There is a clear endeavour on the artists’ parts to interrogate both language’s imprint on, and susceptibility to, place. Language imprints itself in place over time, and yet the contradiction that Transgression/Cantosphere unpacks is its plasticity, and ultimately its vulnerability. The sound piece played through the head phones around the mah jong table at the front of the gallery records linguist Zoe Lam walking artist Howie Tsui through Cantonese pronunciations. He repeats vowel tones over and over until he gets them right. Lam instructs and encourages, telling him he has a “keen ear”. But these vocalizations are unsure.
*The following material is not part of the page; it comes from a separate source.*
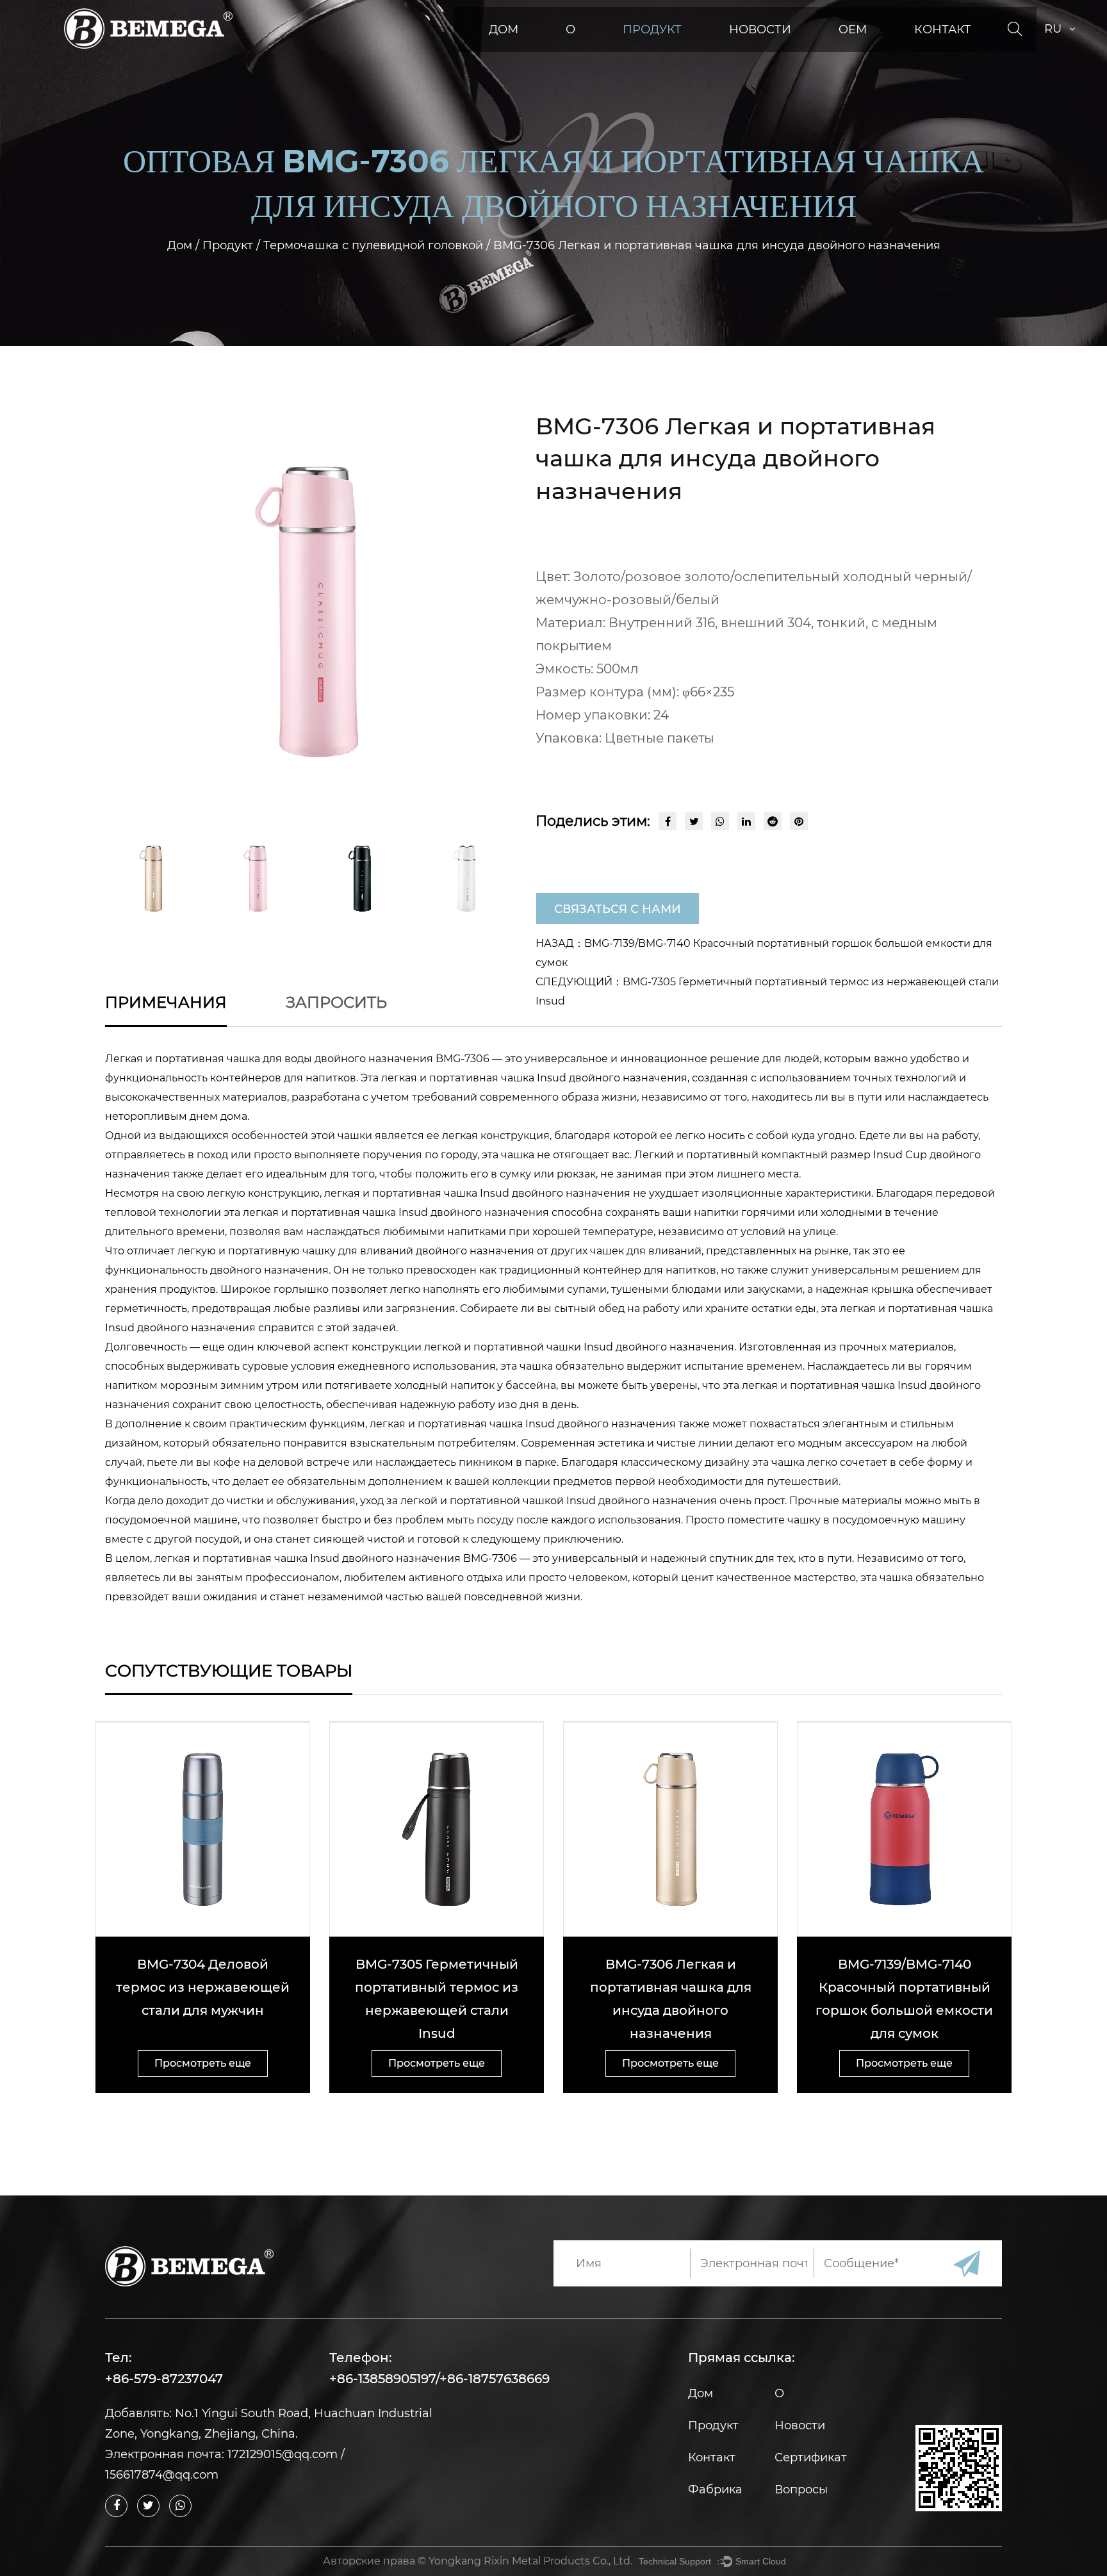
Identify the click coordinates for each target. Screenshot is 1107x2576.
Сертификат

The running around the back half of the gallery space is an unbroken string of words taken from the City of Vancouver’s June 2012 Chinatown Neighbourhood Plan & Economic Revitalization Strategy. The end of the word string reads “thisisacriticalmomentintheevolutionofChinatownChinatownneighbourhoodplanandeconomic…” This part of the show stuck out to me because of its subversion of the politically and culturally dominant English language. By decontextualizing these words and melting them into an undifferentiated, run-on line of (what essentially become) letters, its tone of authority is evacuated and its meaning confused. Below, the shelf of western sundries seems to express the encroachment of Western consumer standards into newly coveted real estate space, in spite of that space’s history, community, and language.

The word ‘Chinatown’ is repeated in sequence, the first instance belonging to the statement “the evolution of Chinatown,” the second to the title of the municipal document. This small aspect I found one of the most resonant of the whole show; its paratactic effect jarring the same word in two contexts together: one a (politically fraught) statement of the economic future of a place, the other part of the name of a document infringing itself upon that place’s culture, through impositions upon its economic movements. The language wraps around you, encircling you as you view it; it cages you in. The repetition, being the name of a place, is almost incantatory: “Chinatown, Chinatown…” but is in fact bureaucratic, oppressive. The ‘welcoming’ sign proclaiming “Historic Chinatown” (another, opposite strategy of commodification) is overlaid with Cantonese characters, but they are pale in comparison to the solid, municipal street sign. What Transgression/Cantosphere seems to be calling for is a Cantosphere that retains its power through things as tangible as the official street sign, the municipal document.